I’m not much help unless you’re looking for ****!
Founding Member
Well, I had my tempo down at the garage the other day and thought I'd see if my mustang wheels would fit the car (I'm fairly sure they don't fit but I had to satisfy my curiosity). Anyway, the lug nuts on that car are siezed on there tight, and I mean even the impact wrench wasn't budging them. I'm guessing the wheels haven't been off this car in a LONG time. I sprayed some liquid wrench on all the lug nuts but have not messed with them since. Should I try getting them off, or just let the tire place mess with them when I go to get my snow tires?
 
I had a lug nut seize on my Crown Vic. I was taking the '03 'stang rims off it with an impact wrench(before it went to the boneyard-so they had to come off). On the last wheel there was one that the impact wrench would not budge. What I did was use one of those cross-style lug wrenches with a length of metal pipe over one end of the cross for more leverage(the pipe was from an old clothsline, to give you an idea-about 2.5' in length). The lug nut lost. :nice:
 
Had the same problem with my car a few weeks ago when a buddy (Titanio) and I went to do a tire rotation. Impact would not take it off, wouldn't even budge. So we used a breaker bar and about a 2'6" long piece of hollow piping for more leverage and it finally popped. You just have to try different things and eventually you will have success.
 
Let this be a lesson... :nono:
use 'never seize' and properly torque your nuts! :rlaugh:

As far as leverage is concerned...a good 'bar of justice' works on just about anything and should be valuable addition to every car nuts tool list! :nice:
 
I've always used anti-sieze on my cars. A guy at Sam's Club once told me that I shouldn't because my wheel could fall off but hell, I don't see why.

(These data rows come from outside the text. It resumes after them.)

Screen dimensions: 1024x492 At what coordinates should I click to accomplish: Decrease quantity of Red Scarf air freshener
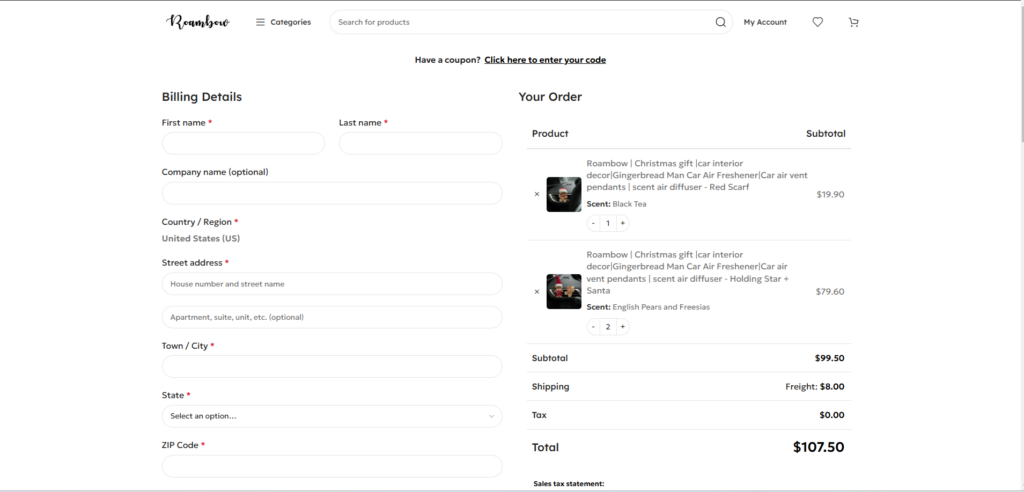point(593,223)
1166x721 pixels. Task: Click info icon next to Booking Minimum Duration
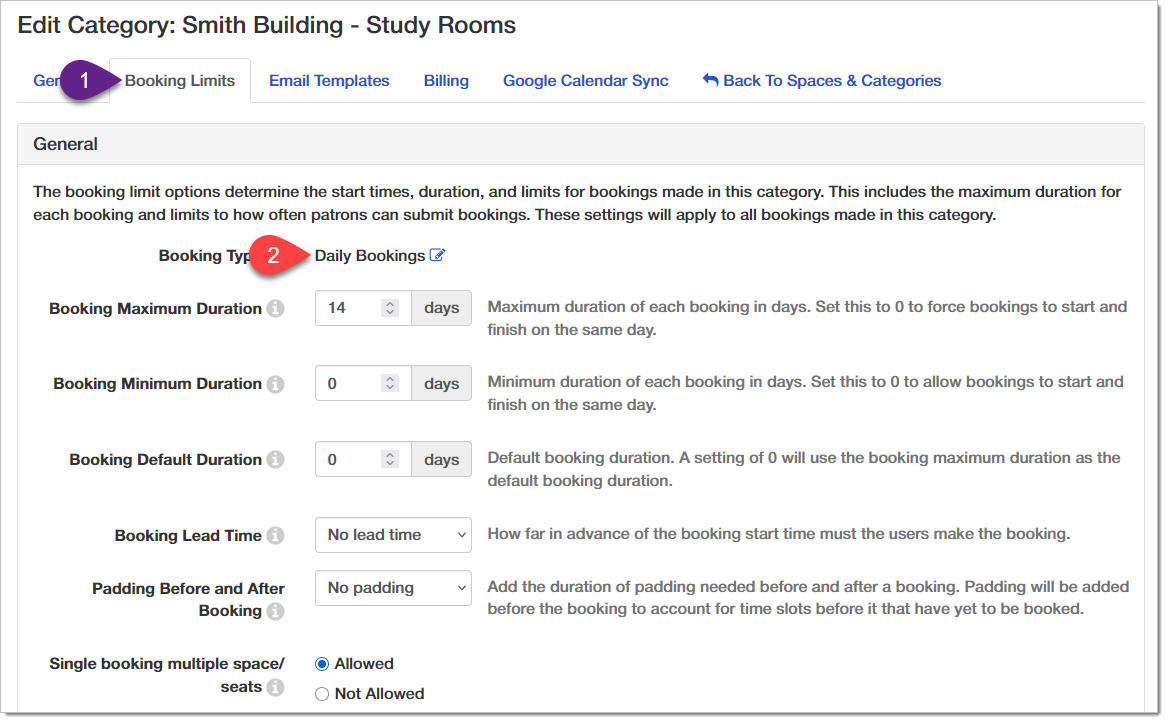pyautogui.click(x=276, y=384)
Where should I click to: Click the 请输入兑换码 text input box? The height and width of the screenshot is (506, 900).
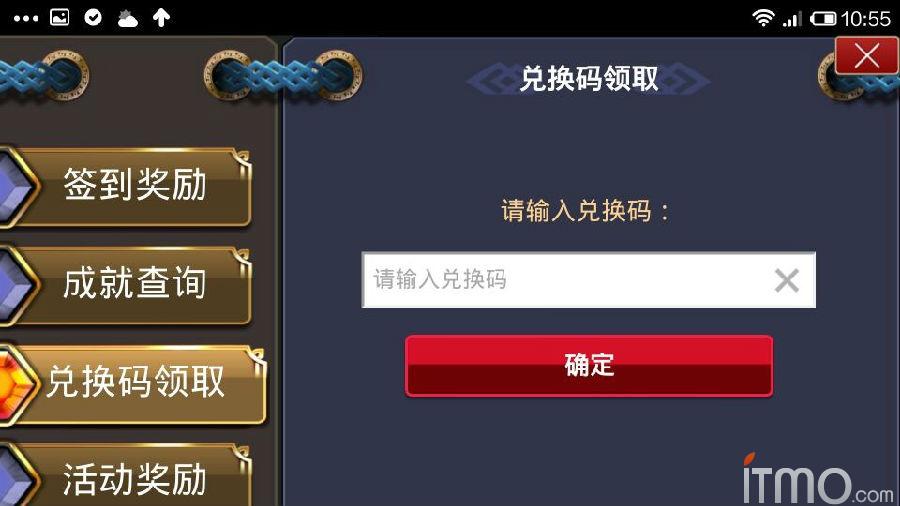588,280
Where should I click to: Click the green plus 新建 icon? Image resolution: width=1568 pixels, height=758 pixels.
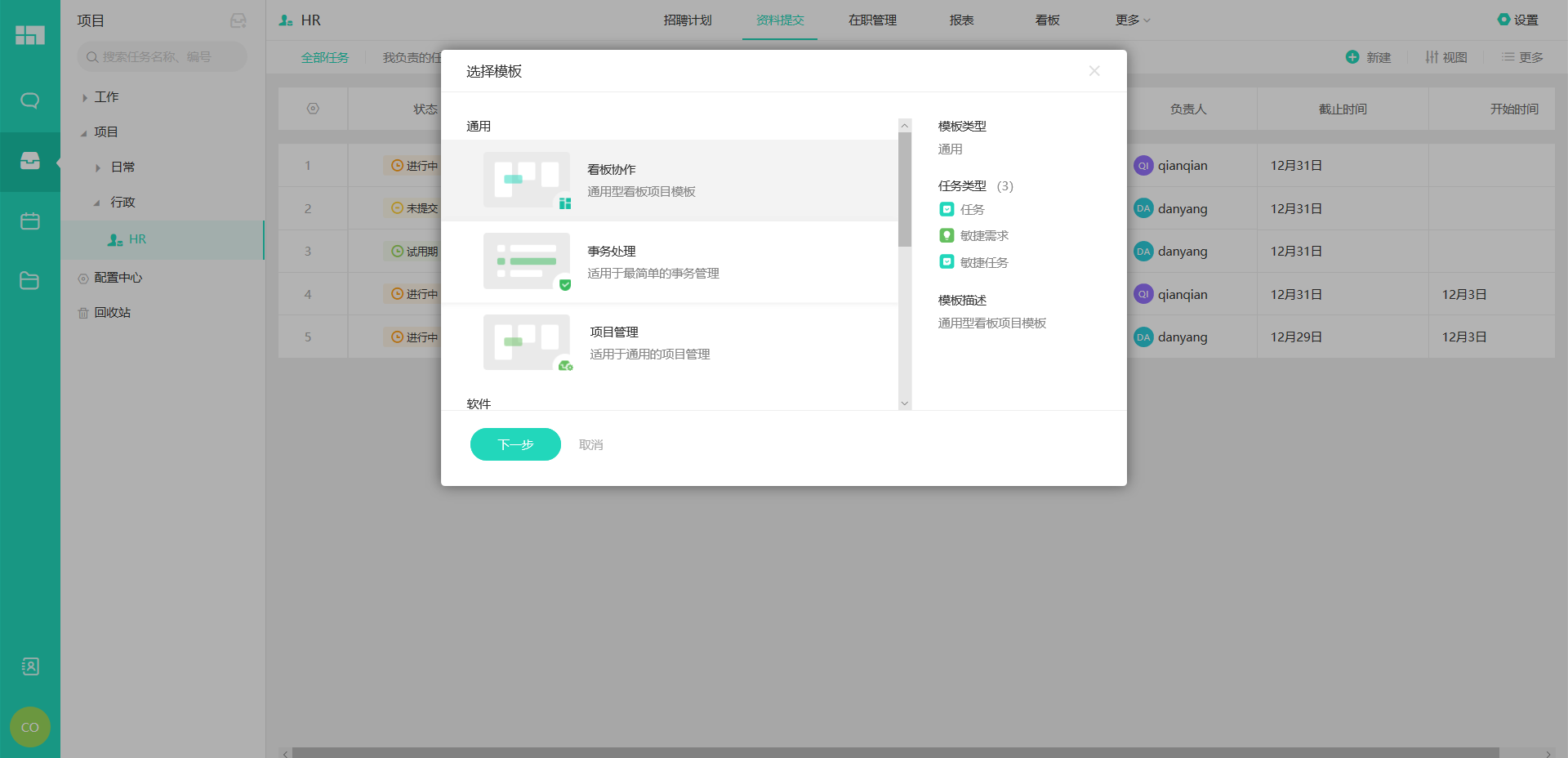tap(1352, 57)
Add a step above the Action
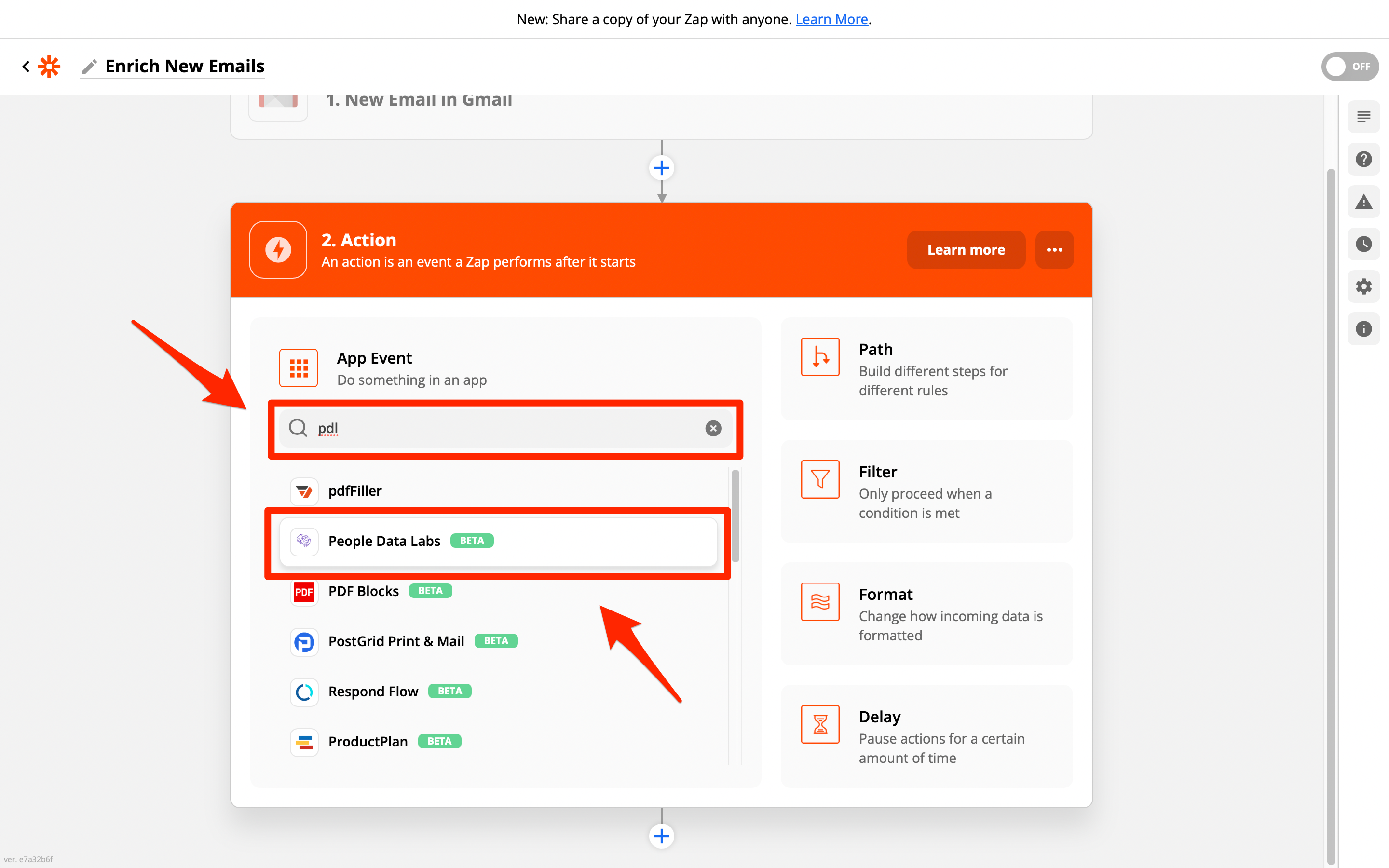1389x868 pixels. (x=661, y=168)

Anyway...maybe I'll have to try that. Thing that sucks is these seem to be metric lug nuts so our lug wrenches don't exactly fit, and we don't have any metric 1/2" drive sockets. I'm afraid of rounding off the nuts. Also kinda afraid of breaking off one of the wheel studs.
 
Red_LX said:
A guy at Sam's Club once told me that I shouldn't because my wheel could fall off but hell, I don't see why.

If that were the case than any nut/bolt you put anti-seize on is at risk. I think it's an amazing invention, like duct tape...the world would be the same without it :)! I've never had a problem, infact the wheel nuts on my car are a bit harder to spin after the never-seize has been on for a while, they just don't freeze up or bind! Tell'em to blow it out their rear! I only stress properly torq-ing.
 
The tire place's remedy will be to snap off half the studs, destroy the nuts on the other half, use the wrong size nuts on whatever remains and duct tape the rest together, then lose the wheel center caps.

Fix it yourself while you still can. Oh and make sure those center caps are on before you leave, lol.